The election was a step on the road the Brexit Party are treading - it was a battle in the greater war of winning the real second referendum. They saw and understood the opportunity and they took it. Farage has already said he would work with Johnson in a no-deal electoral pact. However the outcome also showed that Brexit - the concept not just the Party - can be defeated.

Furthermore, the elections fractured the de-facto remain alliance that had developed since the 2016 referendum. The Liberal Democrats were prepared to sacrifice that to restore the electoral fortunes of their party. Their objective, reasonably accomplished, was to harness the ‘remainiac’ vote - they were not changing minds, merely providing an outlet for frustration and self-righteousness. The fact, however, is that minds need changing and the way the Liberal Democrats go about the issue turns off all but the most convinced.
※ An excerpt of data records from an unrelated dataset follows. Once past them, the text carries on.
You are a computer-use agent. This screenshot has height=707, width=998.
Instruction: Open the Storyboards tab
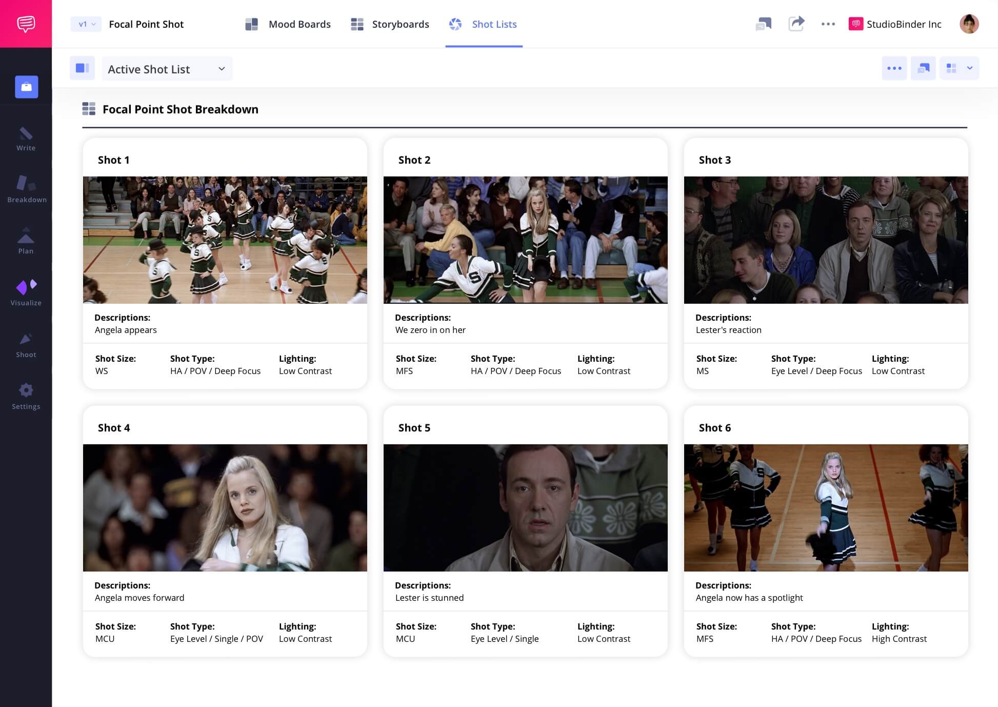401,24
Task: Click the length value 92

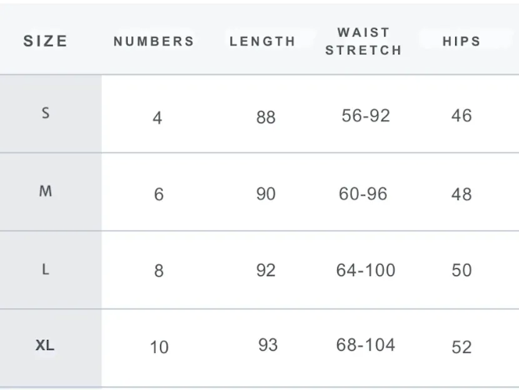Action: [266, 271]
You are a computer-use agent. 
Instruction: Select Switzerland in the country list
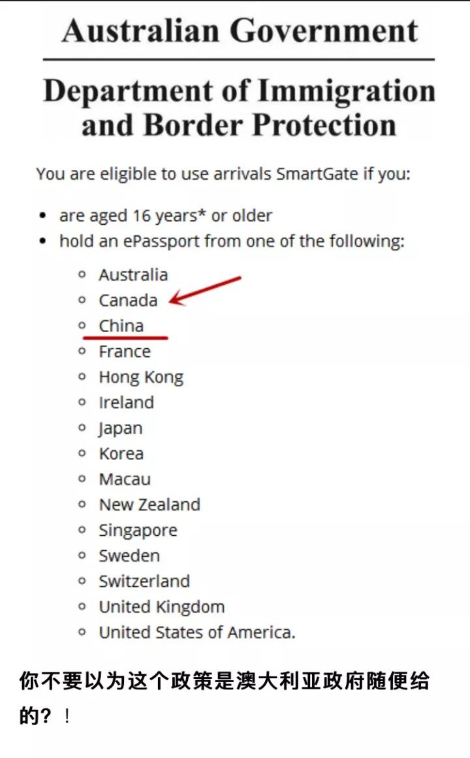pos(144,581)

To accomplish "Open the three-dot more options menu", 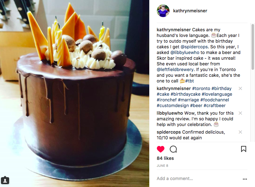I will pyautogui.click(x=245, y=179).
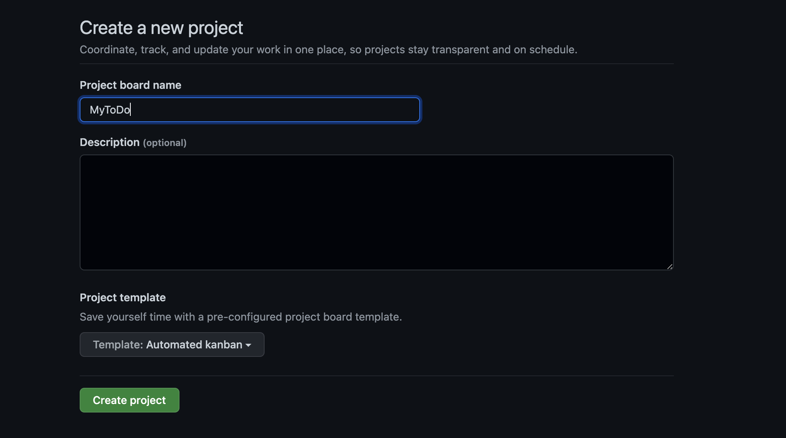Click the Create project button
The image size is (786, 438).
(x=129, y=400)
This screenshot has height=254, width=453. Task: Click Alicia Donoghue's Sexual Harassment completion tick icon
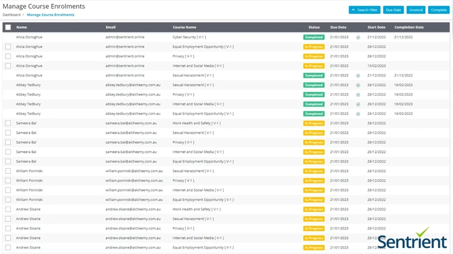pos(358,76)
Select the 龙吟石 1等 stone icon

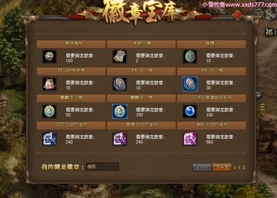tap(120, 84)
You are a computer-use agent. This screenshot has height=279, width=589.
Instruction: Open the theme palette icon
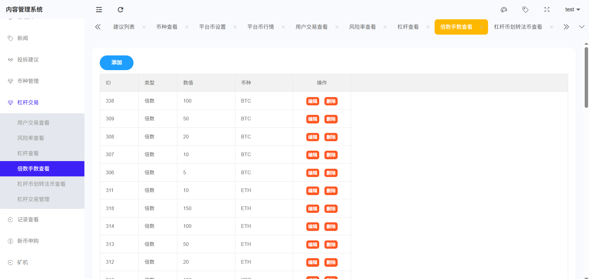point(504,9)
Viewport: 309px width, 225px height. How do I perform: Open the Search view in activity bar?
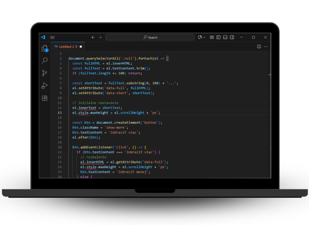click(44, 61)
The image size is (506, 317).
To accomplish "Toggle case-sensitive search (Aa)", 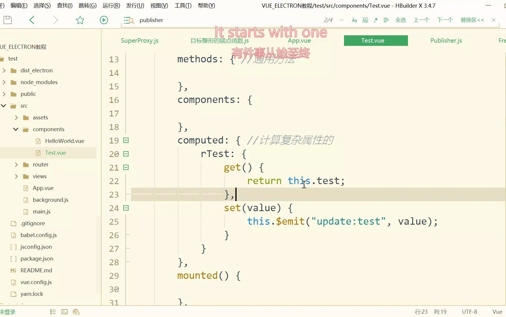I will (354, 20).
But despite the short-term success of the LibDems, their resurgence won’t and can’t ‘stop Brexit’. Something more and something less arrogant is required. So painful as it may be that alliance must be repaired and a strategy for winning a public vote, rather than just fighting for one, implemented - and fast. That strategy must go beyond feel good statements and flag waving toward taking on the problematic notion of how we see ourselves as a nation in 2019 and debunking the concept that Britain ever won anything by ‘standing alone’.


Photo: campaigning in Brighton during the campaign that never was.